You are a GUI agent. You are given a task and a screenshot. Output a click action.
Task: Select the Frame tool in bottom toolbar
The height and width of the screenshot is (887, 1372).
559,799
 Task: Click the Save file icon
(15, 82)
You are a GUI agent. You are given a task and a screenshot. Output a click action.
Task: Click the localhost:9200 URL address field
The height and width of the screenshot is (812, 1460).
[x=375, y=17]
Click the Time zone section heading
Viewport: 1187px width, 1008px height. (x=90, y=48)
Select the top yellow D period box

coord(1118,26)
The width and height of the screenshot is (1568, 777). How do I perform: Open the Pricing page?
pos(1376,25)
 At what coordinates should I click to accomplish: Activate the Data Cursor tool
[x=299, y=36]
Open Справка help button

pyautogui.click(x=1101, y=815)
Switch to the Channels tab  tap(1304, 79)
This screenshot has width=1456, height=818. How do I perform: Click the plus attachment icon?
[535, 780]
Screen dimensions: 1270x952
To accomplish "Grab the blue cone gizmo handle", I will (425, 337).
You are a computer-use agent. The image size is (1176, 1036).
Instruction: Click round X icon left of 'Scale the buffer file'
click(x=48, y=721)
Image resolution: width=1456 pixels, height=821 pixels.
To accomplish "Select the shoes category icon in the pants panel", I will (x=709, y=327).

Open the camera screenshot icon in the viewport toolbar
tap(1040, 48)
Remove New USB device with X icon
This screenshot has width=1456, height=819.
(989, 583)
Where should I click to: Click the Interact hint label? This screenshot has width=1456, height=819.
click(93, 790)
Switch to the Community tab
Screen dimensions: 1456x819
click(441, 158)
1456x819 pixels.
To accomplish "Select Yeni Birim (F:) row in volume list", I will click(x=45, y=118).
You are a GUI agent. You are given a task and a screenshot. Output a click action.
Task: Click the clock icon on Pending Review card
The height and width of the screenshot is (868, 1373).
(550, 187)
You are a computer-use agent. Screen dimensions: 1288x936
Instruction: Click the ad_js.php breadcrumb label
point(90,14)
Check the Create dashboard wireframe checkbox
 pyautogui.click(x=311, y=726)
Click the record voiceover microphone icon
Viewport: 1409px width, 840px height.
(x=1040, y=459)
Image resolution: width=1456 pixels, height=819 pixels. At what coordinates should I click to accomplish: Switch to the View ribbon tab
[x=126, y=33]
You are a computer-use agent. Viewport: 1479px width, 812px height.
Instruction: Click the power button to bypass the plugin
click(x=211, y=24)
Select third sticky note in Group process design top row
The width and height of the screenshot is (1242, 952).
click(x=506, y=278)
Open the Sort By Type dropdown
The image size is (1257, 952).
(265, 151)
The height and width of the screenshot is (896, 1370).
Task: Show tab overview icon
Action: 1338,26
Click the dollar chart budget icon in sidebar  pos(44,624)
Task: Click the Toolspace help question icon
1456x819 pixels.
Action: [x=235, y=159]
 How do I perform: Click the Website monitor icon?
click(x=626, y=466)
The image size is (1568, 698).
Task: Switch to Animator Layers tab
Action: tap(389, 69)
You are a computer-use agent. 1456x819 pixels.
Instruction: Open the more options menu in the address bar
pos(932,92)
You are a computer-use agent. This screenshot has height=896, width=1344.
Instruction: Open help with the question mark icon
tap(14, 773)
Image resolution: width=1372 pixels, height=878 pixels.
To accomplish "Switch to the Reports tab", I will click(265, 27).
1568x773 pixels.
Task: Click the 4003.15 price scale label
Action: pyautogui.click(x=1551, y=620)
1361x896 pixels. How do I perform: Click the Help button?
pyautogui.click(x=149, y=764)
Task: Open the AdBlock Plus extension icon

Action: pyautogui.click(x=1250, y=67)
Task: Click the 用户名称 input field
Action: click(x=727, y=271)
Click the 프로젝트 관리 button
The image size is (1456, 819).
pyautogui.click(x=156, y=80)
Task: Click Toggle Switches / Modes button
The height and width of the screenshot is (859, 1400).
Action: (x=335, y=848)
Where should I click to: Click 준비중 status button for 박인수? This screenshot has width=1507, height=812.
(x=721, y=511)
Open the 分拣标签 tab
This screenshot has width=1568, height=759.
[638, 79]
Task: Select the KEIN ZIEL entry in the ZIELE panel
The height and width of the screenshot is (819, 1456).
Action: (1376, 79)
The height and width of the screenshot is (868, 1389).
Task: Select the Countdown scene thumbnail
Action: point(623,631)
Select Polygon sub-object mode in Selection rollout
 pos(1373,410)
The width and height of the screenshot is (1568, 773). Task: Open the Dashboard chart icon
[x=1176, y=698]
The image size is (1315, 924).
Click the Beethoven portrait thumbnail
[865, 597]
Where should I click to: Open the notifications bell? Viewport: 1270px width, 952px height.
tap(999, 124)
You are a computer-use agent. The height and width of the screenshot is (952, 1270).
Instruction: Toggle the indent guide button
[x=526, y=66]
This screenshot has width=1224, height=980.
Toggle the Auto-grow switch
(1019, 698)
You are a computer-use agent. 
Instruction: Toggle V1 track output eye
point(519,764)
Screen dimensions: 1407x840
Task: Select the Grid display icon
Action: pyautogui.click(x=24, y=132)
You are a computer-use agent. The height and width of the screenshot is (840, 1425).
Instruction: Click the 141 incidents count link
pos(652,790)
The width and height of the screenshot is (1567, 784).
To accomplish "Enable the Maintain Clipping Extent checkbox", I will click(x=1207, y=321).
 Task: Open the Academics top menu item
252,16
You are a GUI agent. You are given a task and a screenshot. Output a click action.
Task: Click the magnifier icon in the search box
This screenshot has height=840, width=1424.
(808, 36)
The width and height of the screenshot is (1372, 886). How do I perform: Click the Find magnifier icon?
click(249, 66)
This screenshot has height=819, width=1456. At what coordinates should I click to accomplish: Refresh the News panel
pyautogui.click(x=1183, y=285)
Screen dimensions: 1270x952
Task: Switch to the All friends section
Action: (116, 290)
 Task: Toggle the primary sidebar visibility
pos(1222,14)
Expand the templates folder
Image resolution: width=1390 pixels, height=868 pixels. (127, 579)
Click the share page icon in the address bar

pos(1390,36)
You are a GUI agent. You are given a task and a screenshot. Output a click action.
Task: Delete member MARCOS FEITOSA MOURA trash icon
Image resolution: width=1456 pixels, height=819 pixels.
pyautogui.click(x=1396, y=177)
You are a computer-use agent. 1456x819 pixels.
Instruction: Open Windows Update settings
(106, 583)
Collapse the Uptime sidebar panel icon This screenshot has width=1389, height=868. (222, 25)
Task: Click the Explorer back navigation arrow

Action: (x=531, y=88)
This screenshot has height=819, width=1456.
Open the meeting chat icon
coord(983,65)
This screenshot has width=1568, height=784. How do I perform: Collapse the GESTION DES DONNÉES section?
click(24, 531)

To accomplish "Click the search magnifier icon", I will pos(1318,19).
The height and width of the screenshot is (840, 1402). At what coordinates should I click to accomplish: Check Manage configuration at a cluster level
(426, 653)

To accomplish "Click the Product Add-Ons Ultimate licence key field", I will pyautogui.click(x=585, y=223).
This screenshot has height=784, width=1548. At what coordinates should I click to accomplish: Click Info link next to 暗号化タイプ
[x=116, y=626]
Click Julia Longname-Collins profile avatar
┄┄┄┄┄┄┄┄┄┄
→ **ASSIGNMENT**:
Could you copy out every line in the listing where the word "search" appears?

→ **EXERCISE SOLUTION**:
Task: Click the magnifier icon in the search box
To accomplish "Click the search magnifier icon", I will pos(1318,19).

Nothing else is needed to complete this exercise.